CHICAGO, Feb. 15 (Xinhua) -- Chicago Board of Trade (CBOT) agricultural futures fell across the board on Thursday, led by wheat.
The most active corn contract for March delivery fell 6.5 cents, or 1.53 percent, to settle at 4.1775 U.S. dollars per bushel. March wheat plunged 18.5 cents, or 3.16 percent, to settle at 5.67 dollars per bushel. March soybean lost 8.25 cents, or 0.7 percent, to settle at 11.6225 dollars per bushel.
The U.S. Department of Agriculture (USDA) Outlook Forum offered a bearish outlook for the year ahead, with corn stocks rising to 2.5 million bushels, soybean stocks increasing to 435 million bushels and wheat stocks rising to 769 million bushels.
However, CBOT markets are deeply oversold with record or near-record fund short positions.

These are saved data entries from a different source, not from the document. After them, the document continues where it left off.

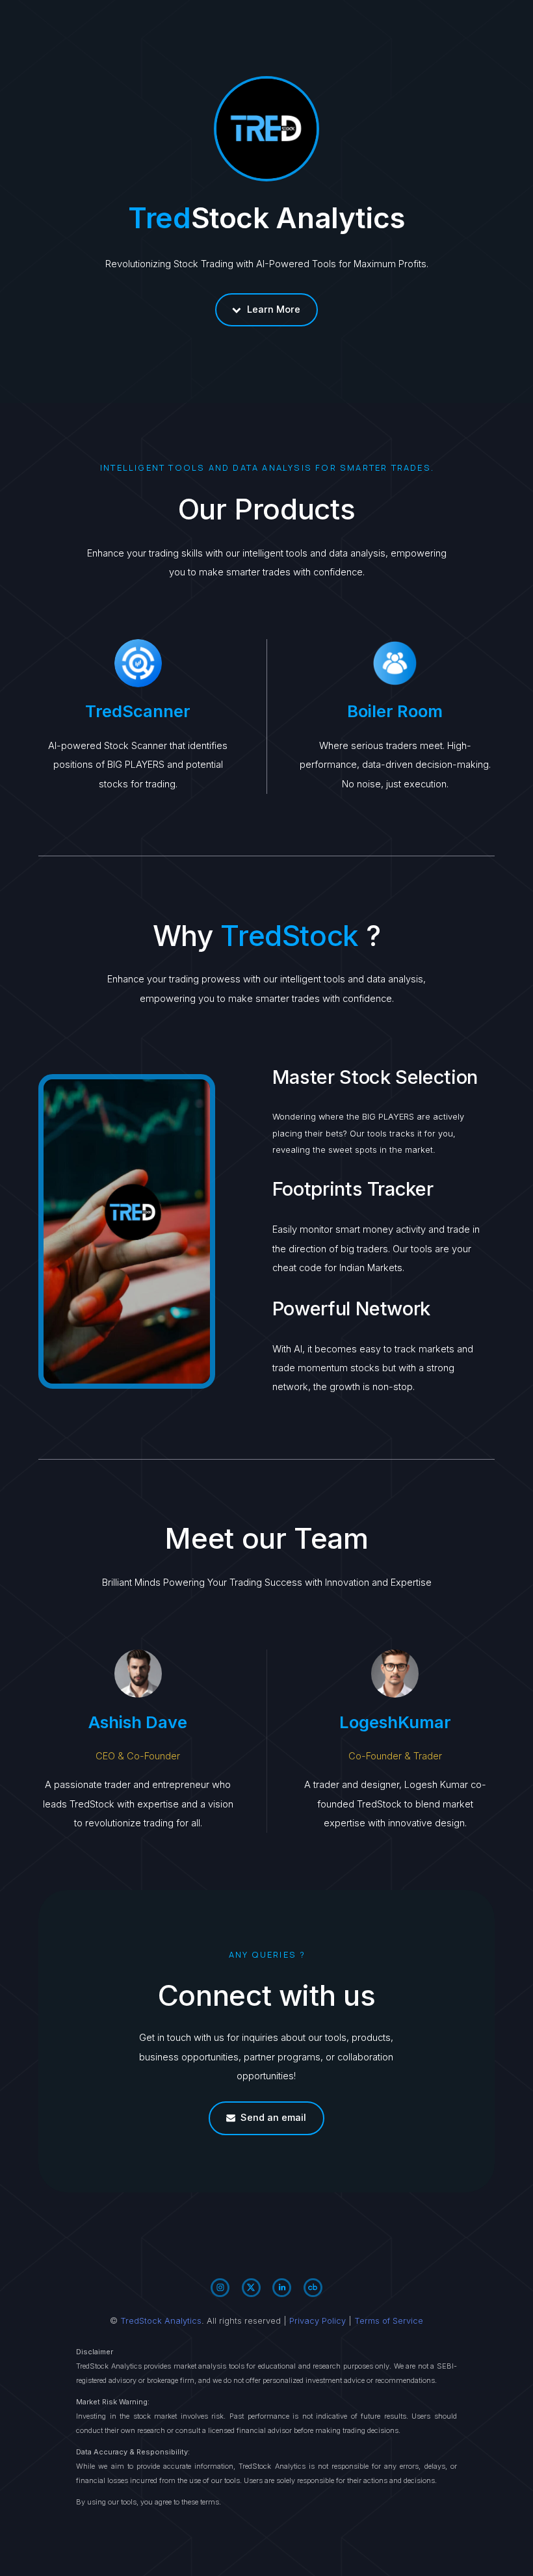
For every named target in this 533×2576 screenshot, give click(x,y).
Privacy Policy (317, 2321)
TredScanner (137, 711)
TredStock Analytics (161, 2321)
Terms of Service (388, 2321)
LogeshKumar (395, 1722)
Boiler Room (395, 711)
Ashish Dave (137, 1722)
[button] (266, 309)
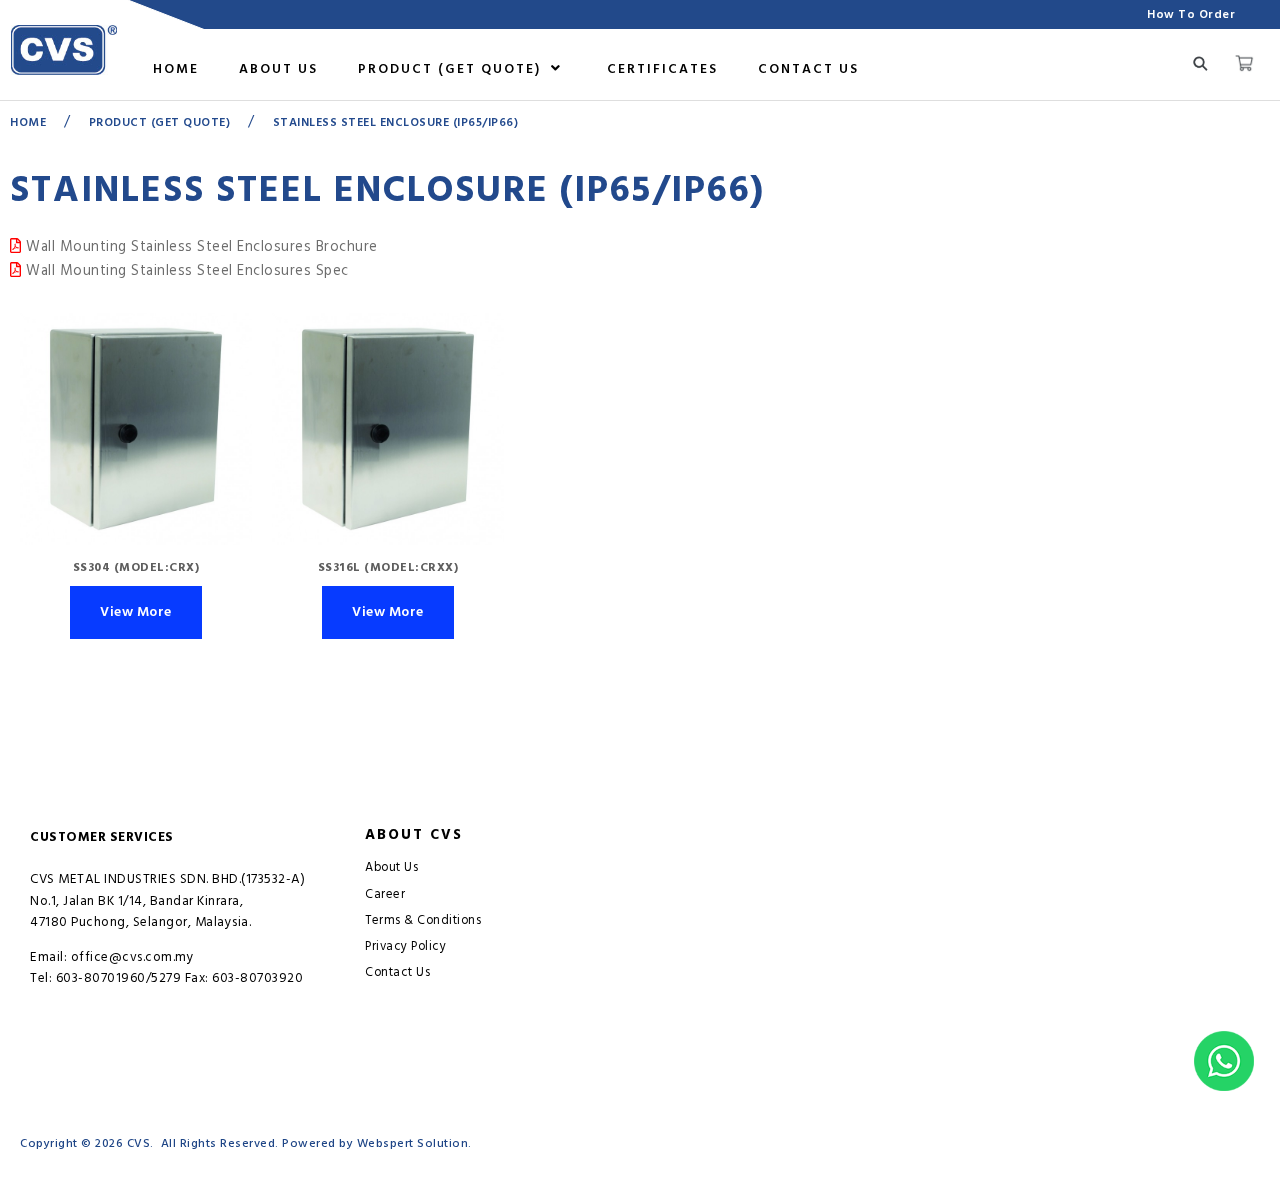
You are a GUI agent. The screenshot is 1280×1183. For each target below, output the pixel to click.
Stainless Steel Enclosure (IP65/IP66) (396, 122)
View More (136, 612)
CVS (139, 1143)
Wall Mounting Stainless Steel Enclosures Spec (185, 271)
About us (278, 69)
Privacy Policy (405, 946)
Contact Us (808, 69)
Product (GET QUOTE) (452, 69)
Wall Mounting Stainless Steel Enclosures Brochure (200, 247)
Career (385, 894)
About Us (391, 867)
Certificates (662, 69)
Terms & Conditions (423, 920)
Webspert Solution (413, 1143)
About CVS (414, 835)
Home (176, 69)
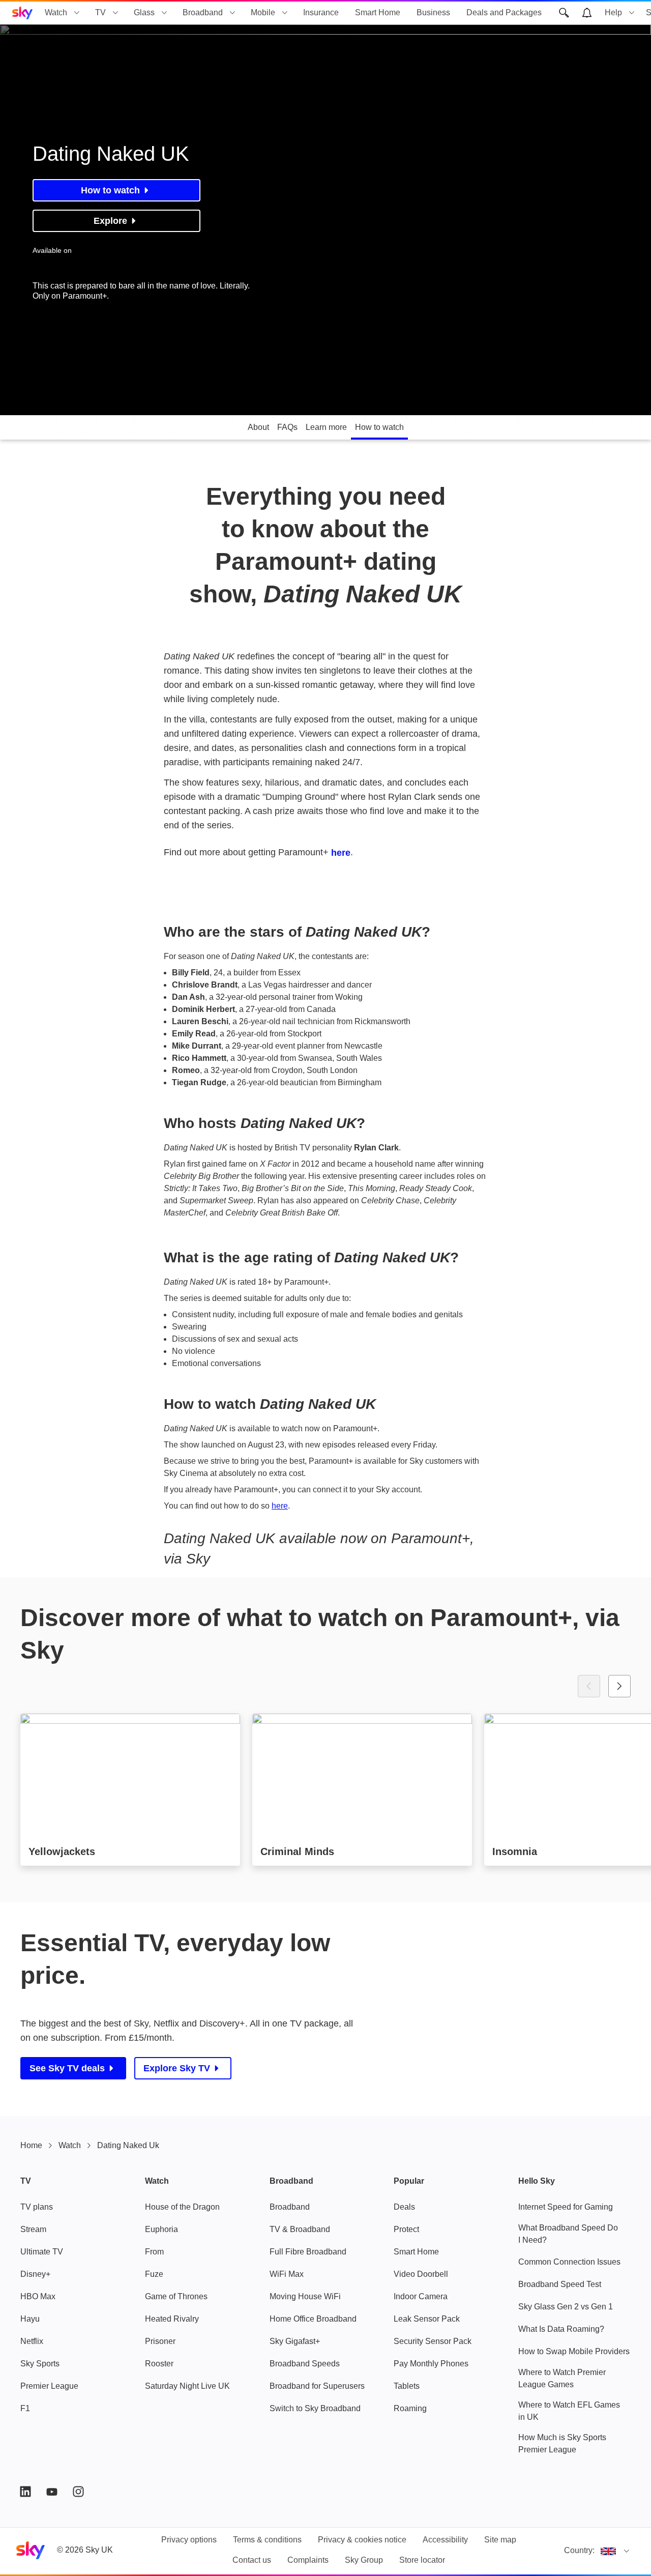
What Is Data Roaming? (561, 2329)
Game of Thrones (176, 2296)
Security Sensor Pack (432, 2341)
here (340, 853)
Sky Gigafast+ (295, 2341)
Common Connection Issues (569, 2261)
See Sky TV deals (67, 2068)
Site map (500, 2539)
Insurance (321, 12)
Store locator (422, 2560)
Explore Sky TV (176, 2068)
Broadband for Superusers (317, 2386)
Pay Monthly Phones (431, 2363)
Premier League (49, 2386)
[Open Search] (564, 13)
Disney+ (35, 2274)
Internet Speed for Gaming (565, 2207)
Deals (404, 2207)
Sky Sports (40, 2363)
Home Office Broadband (313, 2318)
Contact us (251, 2560)
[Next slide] (619, 1686)
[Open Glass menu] (164, 13)
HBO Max (37, 2296)
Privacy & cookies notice (362, 2539)
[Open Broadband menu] (232, 13)
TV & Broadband (300, 2229)
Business (433, 12)
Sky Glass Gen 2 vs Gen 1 (565, 2306)
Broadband (203, 12)
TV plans (36, 2207)
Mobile (263, 12)
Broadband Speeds (305, 2363)
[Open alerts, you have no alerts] (587, 13)
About (258, 427)
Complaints (308, 2560)
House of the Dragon (182, 2207)
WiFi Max (287, 2274)
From (154, 2251)
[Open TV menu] (115, 13)
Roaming (410, 2408)
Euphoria (161, 2229)
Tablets (407, 2386)
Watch (56, 12)
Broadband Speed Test (559, 2284)
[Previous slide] (589, 1686)
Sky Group (364, 2560)
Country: (579, 2550)
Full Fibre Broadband (308, 2251)
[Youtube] (52, 2491)
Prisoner (160, 2341)
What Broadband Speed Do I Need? (568, 2233)
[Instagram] (78, 2491)
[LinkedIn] (25, 2491)
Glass (144, 12)
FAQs (287, 427)
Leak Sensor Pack (427, 2318)
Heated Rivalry (172, 2318)
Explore (110, 221)
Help (613, 12)
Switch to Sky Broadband (315, 2408)
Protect (406, 2229)
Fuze (154, 2274)
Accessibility (445, 2539)
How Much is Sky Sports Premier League (562, 2443)
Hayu (30, 2318)
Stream (33, 2229)
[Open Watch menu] (77, 13)
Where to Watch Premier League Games (562, 2378)
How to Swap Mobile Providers (574, 2351)
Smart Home (377, 12)
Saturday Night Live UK (187, 2386)
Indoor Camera (421, 2296)
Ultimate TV (41, 2251)
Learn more (326, 427)
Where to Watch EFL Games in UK (569, 2410)
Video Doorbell (421, 2274)
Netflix (31, 2341)
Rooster (159, 2363)
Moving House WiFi (305, 2296)
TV (100, 12)
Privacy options (189, 2539)
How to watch (110, 190)
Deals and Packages (504, 12)
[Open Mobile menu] (285, 13)
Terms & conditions (267, 2539)
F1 (25, 2408)
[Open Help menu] (631, 13)
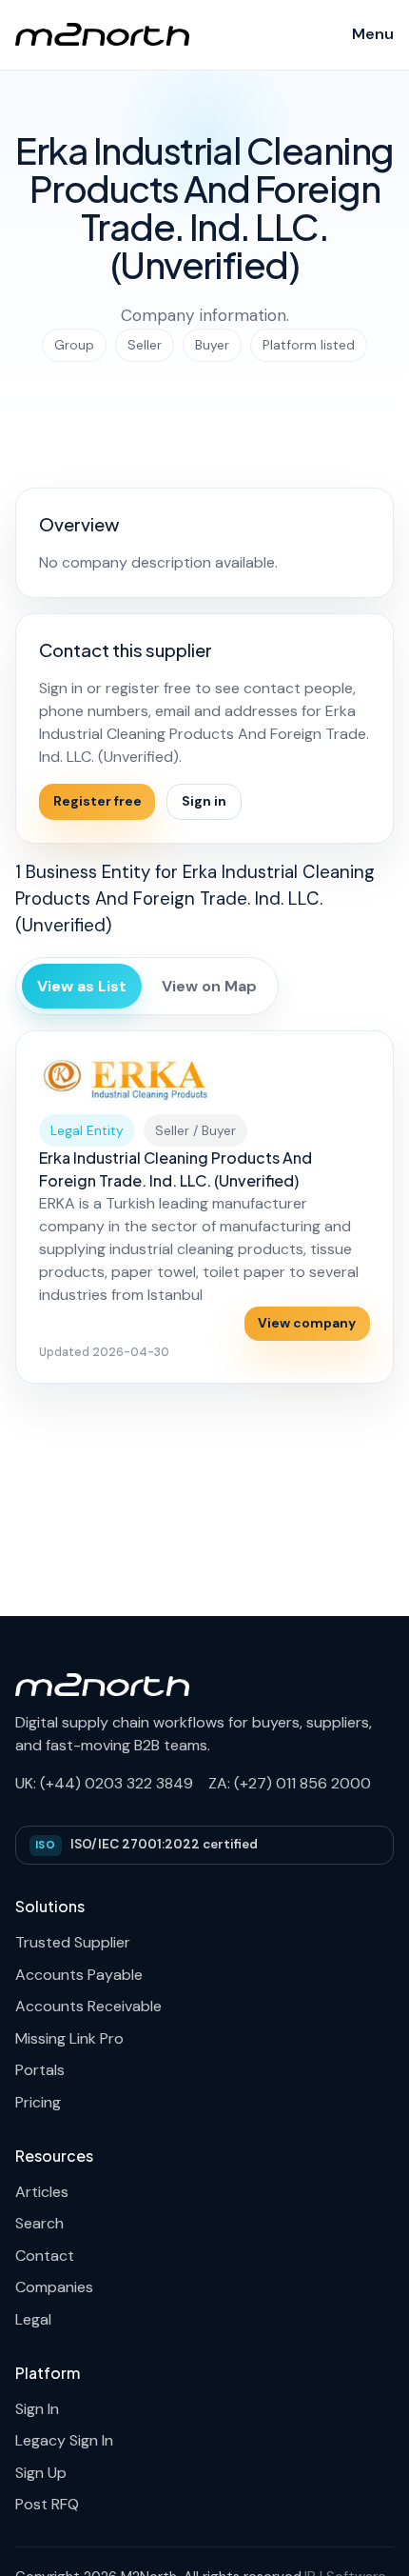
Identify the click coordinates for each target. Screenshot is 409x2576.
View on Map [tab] (209, 986)
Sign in (204, 800)
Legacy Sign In (64, 2440)
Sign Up (41, 2473)
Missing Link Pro (69, 2038)
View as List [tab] (82, 986)
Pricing (38, 2102)
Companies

Chicago-based research company AgResource holds that a major short-covering rally lurks.
USDA has best guess for U.S. planting intentions for 2024-2025. Total wheat acreage was estimated at 47 million acres, down from 49.6 million acres in 2023; corn acreage was projected at 91 million acres, down from 94.6 million acres in 2023; and soybean acreage was forecast at 87.5 million acres, up from 83.6 million acres last year. Total acreage for the 3 principal crops of 225.5 million acres was down 2.3 million acres.
USDA also estimated an expected corn yield of 181 bushels per acre (BPA) and a soybean yield of 52 BPA.
The National Oilseed Processors Association (NOPA) reported a record large January soybean crush rate of 185.8 million bushels.
Good rains are maintained for much of the Northern Brazilian crop-growing regions over the next 10 days. It is the key growing regions of Southern Brazil and Argentina that look to be short on rain into the end of February. Crop potential is rolling back amid dry soil moisture.